- _ABOUT THIS EXERCISE_
Each line below that contains "table" should be counted; give the total alone.

- _GIVEN RECORDS_
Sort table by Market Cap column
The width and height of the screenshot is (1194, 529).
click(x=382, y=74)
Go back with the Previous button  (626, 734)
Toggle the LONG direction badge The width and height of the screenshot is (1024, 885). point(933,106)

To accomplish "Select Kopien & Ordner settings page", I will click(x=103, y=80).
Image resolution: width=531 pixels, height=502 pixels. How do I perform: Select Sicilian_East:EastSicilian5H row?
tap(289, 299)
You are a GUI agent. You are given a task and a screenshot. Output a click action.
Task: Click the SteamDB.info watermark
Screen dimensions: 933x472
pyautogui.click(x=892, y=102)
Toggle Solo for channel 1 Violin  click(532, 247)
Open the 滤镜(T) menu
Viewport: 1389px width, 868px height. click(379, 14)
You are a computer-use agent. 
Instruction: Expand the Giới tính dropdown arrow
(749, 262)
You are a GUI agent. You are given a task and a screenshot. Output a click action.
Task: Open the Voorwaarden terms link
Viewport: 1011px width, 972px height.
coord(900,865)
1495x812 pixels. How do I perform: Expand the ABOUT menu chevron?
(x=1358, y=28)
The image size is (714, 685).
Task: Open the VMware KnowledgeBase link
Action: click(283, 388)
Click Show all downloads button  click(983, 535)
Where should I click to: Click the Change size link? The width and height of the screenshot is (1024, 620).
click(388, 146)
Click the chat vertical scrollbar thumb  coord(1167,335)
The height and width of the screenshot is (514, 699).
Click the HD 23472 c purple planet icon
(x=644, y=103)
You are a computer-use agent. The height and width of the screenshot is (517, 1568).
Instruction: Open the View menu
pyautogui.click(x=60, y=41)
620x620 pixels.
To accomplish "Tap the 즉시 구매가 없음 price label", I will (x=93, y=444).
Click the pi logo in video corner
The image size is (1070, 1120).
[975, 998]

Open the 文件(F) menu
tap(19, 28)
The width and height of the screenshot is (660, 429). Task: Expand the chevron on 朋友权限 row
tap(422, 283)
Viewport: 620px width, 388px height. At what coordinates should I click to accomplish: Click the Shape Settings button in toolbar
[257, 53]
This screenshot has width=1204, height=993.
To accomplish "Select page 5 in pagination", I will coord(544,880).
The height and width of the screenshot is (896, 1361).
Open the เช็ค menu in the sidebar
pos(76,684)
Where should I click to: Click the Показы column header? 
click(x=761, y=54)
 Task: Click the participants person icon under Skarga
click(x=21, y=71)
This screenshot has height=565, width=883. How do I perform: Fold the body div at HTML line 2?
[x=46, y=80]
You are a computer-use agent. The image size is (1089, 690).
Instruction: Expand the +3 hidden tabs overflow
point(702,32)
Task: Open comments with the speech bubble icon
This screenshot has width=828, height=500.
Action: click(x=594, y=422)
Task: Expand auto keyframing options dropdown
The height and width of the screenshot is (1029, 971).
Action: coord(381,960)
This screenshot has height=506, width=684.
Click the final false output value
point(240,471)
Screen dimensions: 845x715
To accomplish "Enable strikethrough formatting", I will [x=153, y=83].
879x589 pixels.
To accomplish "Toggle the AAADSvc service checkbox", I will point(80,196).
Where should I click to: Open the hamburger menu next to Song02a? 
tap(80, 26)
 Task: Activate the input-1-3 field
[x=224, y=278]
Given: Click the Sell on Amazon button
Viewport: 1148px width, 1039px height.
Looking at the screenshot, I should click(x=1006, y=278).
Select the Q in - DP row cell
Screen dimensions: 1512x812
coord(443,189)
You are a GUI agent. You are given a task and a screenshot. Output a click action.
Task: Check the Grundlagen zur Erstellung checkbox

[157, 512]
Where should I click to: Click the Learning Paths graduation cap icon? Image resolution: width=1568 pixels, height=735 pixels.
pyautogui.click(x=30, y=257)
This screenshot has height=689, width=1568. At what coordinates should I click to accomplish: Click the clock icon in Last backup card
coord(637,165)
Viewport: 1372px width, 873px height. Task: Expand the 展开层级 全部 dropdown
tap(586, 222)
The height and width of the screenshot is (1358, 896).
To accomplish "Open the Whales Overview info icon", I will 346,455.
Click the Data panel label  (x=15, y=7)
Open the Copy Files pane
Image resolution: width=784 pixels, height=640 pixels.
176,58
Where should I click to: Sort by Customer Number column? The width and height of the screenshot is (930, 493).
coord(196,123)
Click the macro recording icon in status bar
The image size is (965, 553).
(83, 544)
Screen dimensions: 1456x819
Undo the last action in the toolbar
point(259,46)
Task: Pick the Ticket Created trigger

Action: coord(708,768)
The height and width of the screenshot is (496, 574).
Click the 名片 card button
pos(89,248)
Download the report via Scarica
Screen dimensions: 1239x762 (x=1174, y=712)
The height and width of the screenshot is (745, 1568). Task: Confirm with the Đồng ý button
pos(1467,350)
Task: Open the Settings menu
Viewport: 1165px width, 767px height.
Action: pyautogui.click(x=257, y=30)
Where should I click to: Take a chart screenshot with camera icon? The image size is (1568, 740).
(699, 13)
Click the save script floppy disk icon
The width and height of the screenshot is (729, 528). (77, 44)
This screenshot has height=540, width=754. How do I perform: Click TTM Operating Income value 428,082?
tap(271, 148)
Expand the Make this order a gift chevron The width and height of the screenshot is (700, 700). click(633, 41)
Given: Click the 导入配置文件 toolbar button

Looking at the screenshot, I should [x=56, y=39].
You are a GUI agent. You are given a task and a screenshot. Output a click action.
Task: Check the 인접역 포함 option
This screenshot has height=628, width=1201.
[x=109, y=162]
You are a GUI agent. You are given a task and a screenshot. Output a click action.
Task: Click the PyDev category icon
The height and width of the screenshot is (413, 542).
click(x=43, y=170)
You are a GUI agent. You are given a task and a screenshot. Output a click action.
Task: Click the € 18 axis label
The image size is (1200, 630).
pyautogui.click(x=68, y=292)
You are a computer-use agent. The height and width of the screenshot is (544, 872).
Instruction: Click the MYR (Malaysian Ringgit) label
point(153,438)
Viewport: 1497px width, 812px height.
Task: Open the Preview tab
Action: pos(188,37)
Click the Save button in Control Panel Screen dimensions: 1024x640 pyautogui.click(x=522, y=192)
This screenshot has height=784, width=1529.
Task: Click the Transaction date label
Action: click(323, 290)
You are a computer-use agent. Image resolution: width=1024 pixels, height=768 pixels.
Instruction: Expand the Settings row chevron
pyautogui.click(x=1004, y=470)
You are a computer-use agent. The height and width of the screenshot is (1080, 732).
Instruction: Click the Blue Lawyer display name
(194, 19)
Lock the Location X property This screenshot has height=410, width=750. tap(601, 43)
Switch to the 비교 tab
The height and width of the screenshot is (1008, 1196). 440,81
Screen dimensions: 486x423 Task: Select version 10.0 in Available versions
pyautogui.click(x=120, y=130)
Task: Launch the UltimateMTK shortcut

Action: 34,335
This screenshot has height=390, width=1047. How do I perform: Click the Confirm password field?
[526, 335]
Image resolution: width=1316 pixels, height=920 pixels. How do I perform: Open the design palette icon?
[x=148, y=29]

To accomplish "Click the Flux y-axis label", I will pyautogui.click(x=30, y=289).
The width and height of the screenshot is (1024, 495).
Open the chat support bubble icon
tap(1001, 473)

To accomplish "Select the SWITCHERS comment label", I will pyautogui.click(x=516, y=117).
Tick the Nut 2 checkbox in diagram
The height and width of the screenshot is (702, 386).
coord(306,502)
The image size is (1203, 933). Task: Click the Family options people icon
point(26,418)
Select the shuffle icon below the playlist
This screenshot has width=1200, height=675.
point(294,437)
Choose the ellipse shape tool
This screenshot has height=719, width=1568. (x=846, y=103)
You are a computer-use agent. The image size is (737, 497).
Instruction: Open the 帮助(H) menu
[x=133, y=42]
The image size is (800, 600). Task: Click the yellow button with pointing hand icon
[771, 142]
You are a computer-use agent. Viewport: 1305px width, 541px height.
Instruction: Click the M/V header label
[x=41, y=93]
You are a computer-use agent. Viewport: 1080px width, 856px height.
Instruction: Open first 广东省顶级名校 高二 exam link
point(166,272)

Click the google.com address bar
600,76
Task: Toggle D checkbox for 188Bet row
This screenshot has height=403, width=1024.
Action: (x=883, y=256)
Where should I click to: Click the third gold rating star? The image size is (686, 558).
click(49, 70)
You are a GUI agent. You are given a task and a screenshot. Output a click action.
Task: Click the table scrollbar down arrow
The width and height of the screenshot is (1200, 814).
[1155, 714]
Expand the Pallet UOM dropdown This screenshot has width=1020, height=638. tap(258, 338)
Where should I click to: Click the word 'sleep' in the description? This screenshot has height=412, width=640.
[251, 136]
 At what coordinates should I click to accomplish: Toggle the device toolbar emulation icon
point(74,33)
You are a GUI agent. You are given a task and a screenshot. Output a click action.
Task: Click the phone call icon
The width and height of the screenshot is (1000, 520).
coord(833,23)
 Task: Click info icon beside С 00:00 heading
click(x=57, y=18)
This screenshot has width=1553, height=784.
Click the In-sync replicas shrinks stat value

- _ANSWER SECTION_
2